Proof of Theorem funpartfun

Dummy variables x y z w are mutually distinct and distinct from all other variables.

Step	Hyp	Ref	Expression
1		relres 5291	. 2 |- Rel ( F |` dom ( (Image F o. Singleton ) i^i ( _V X. Singletons ) ) )
2		vex 3098	. . . . . . 7 |- z e. _V
3	2	brres 5270	. . . . . 6 |- ( x ( F |` dom ( (Image F o. Singleton ) i^i ( _V X. Singletons ) ) ) z <-> ( x F z /\ x e. dom ( (Image F o. Singleton ) i^i ( _V X. Singletons ) ) ) )
4	3	simplbi 460	. . . . 5 |- ( x ( F |` dom ( (Image F o. Singleton ) i^i ( _V X. Singletons ) ) ) z -> x F z )
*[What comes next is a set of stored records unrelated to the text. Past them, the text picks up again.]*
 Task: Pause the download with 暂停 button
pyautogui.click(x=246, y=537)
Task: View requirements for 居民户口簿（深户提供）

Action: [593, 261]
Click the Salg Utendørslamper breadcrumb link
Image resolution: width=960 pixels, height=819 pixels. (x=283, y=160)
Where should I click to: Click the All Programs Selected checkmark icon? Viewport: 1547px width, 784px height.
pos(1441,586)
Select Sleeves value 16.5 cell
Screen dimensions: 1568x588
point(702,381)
5		vex 3098	. . . . . . . 8 |- y e. _V
6	5	brres 5270	. . . . . . 7 |- ( x ( F |` dom ( (Image F o. Singleton ) i^i ( _V X. Singletons ) ) ) y <-> ( x F y /\ x e. dom ( (Image F o. Singleton ) i^i ( _V X. Singletons ) ) ) )
7		ancom 450	. . . . . . . 8 |- ( ( x F y /\ x e. dom ( (Image F o. Singleton ) i^i ( _V X. Singletons ) ) ) <-> ( x e. dom ( (Image F o. Singleton ) i^i ( _V X. Singletons ) ) /\ x F y ) )
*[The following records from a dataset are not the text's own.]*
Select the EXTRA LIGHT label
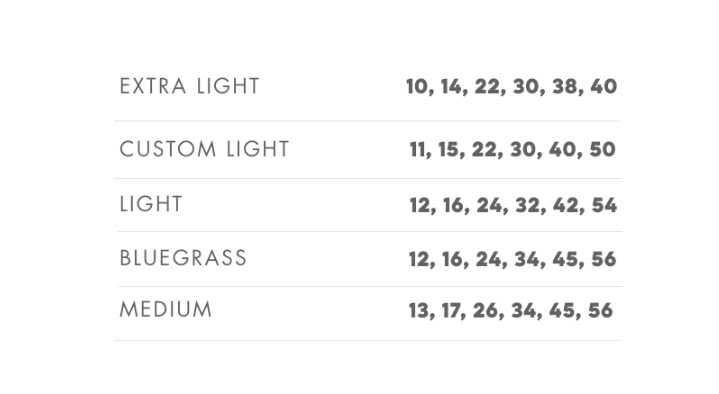 coord(189,86)
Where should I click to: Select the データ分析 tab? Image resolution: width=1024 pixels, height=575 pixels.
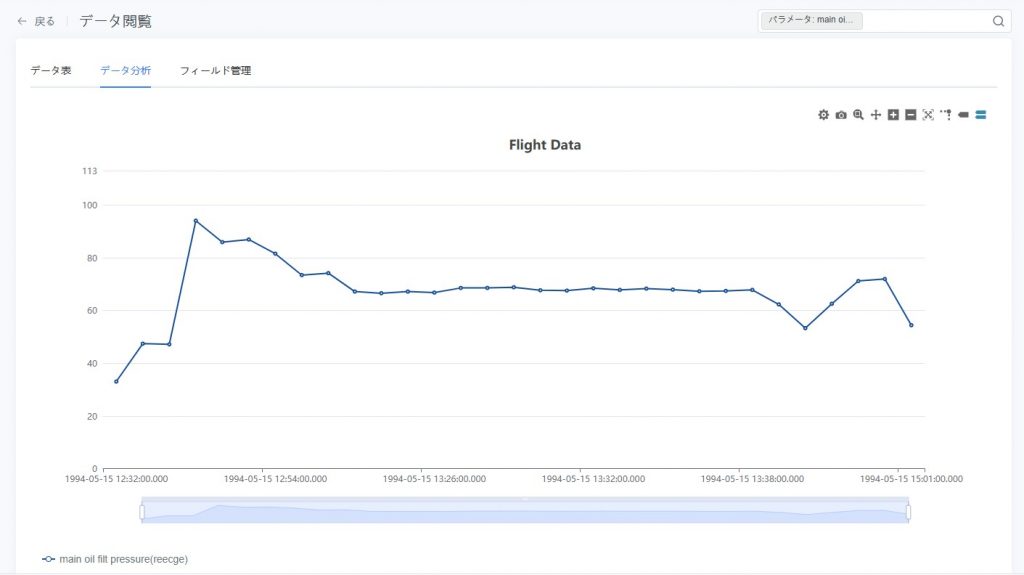pyautogui.click(x=125, y=71)
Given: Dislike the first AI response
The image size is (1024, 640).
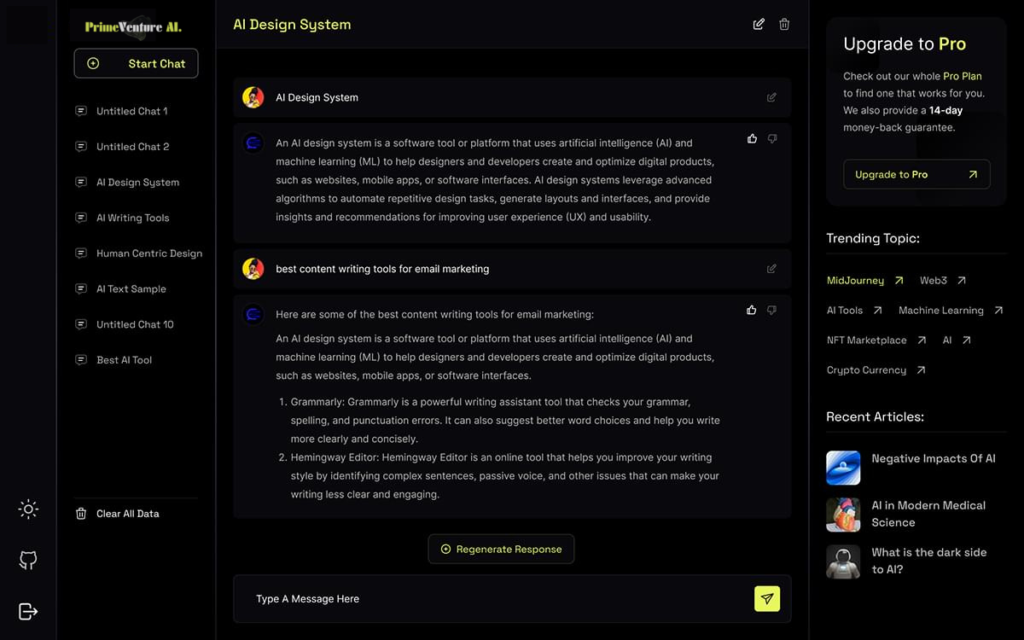Looking at the screenshot, I should coord(772,139).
8		funpartlem 29567	. . . . . . . . 9 |- ( x e. dom ( (Image F o. Singleton ) i^i ( _V X. Singletons ) ) <-> E. w ( F " { x } ) = { w } )
9	8	anbi1i 695	. . . . . . . 8 |- ( ( x e. dom ( (Image F o. Singleton ) i^i ( _V X. Singletons ) ) /\ x F y ) <-> ( E. w ( F " { x } ) = { w } /\ x F y ) )
10	7, 9	bitri 249	. . . . . . 7 |- ( ( x F y /\ x e. dom ( (Image F o. Singleton ) i^i ( _V X. Singletons ) ) ) <-> ( E. w ( F " { x } ) = { w } /\ x F y ) )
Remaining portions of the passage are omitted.